When you are trying to test someone's ability to perform complex root analysis of polynomial equations, is it really vital that the final numerical value is done by hand?
This is as daft as the person who stated that spelling errors in Physics tests should result in lost marks.
Tell you what, if and when I have major heart surgery, I'll be more than happy if the surgeon can't decide whether to spell it as "their" or "there" as long as he knows how to operate and I suspect you'd be the same.
To equate spelling with technical understanding really beggars belief and I seriously expect you are on a wind up here.
their ideas clearly without ambiguity. If you cannot you have no place in
these areas of endeavour.
When I interview job candidates one of the major selection criteria after
technical competence is ability to communicate clearly (in fact the former
cannot be demonstrated without the latter).
Of course the standards applied are not those applied to a journalist or
novelist, but they do exist. Also they can be realised (at least to my satisfaction)
by anyone if they make an effort (I am dyslexic myself and can manage clarity
of communication - at least to my satisfaction).

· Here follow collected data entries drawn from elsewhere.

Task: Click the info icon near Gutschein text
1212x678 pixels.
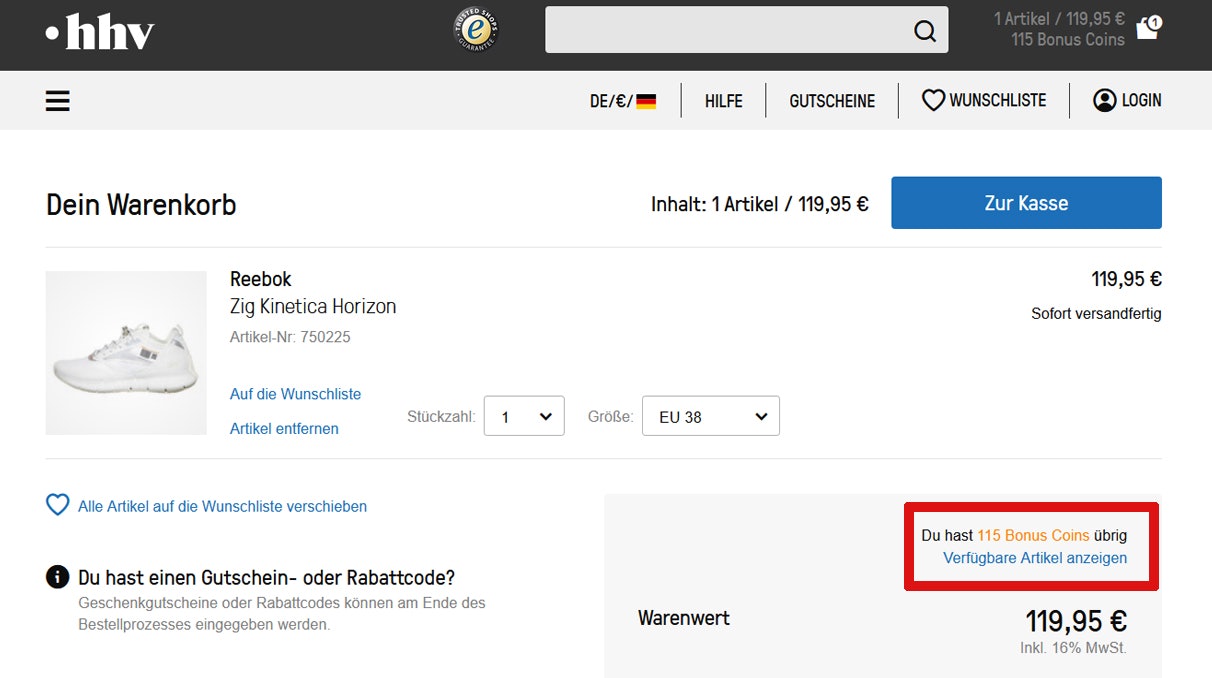Action: [x=58, y=577]
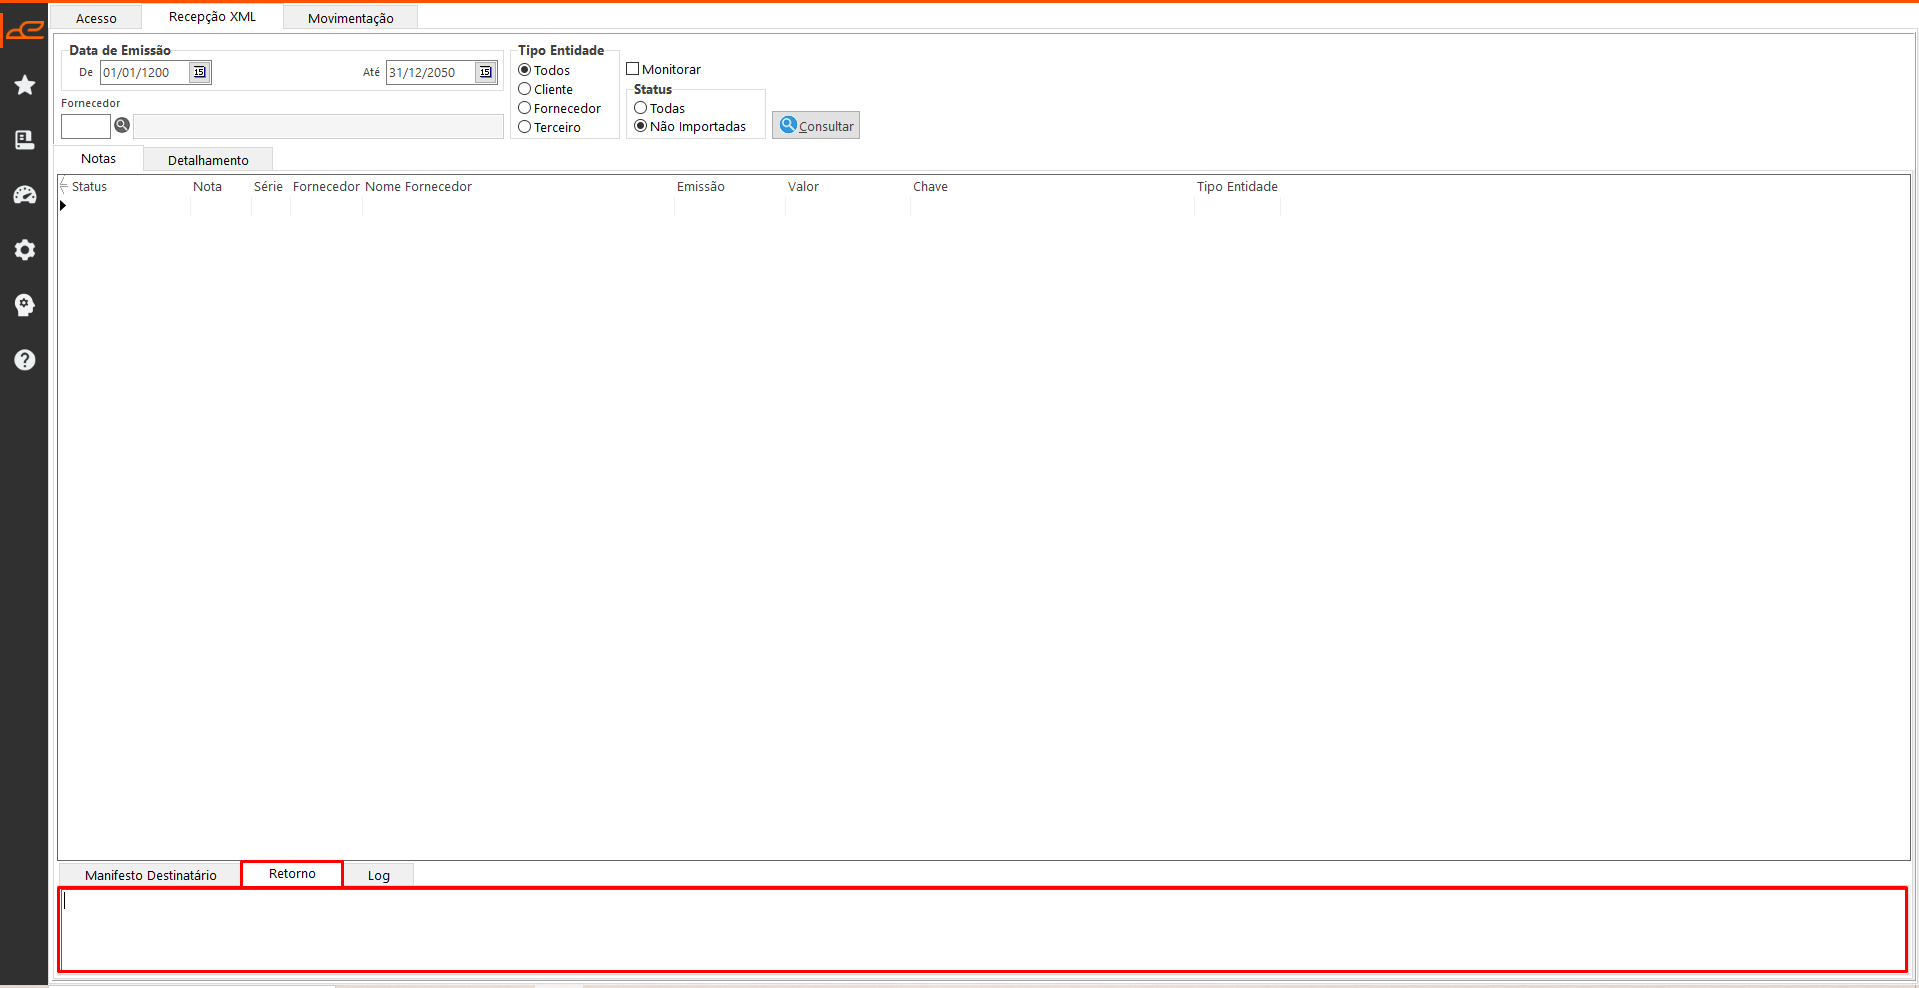The height and width of the screenshot is (988, 1919).
Task: Open the calendar picker for De date
Action: click(200, 72)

In fact I know this is wrong because I am an engineer myself and have worked with many good people who could neither spell or explain ideas properly. It's very frustrating sometimes but it's obviously not as vital as technical ability as you say.
It's interesting you mention engineering. Engineering (particularly IT) is full of unnecessary jargon which by definition excludes people from understanding it. Used to drive me up the wall.
No, a surgeon doesn't need to know spelling or correct grammar to succesfully operate on a patient. But I'll bet he/she had to know it in order to learn the procedure in the first place. I understand that you feel grading language skills in, say, the Physical Sciences is unfair. Frankly a lot of students do. I also know that I'm not likely to convince you otherwise, so I'm not going to try any more. All the relevant points have already been made. Just tuck this conversation in your memory somewhere. You may change your mind about it when you get further on in your career.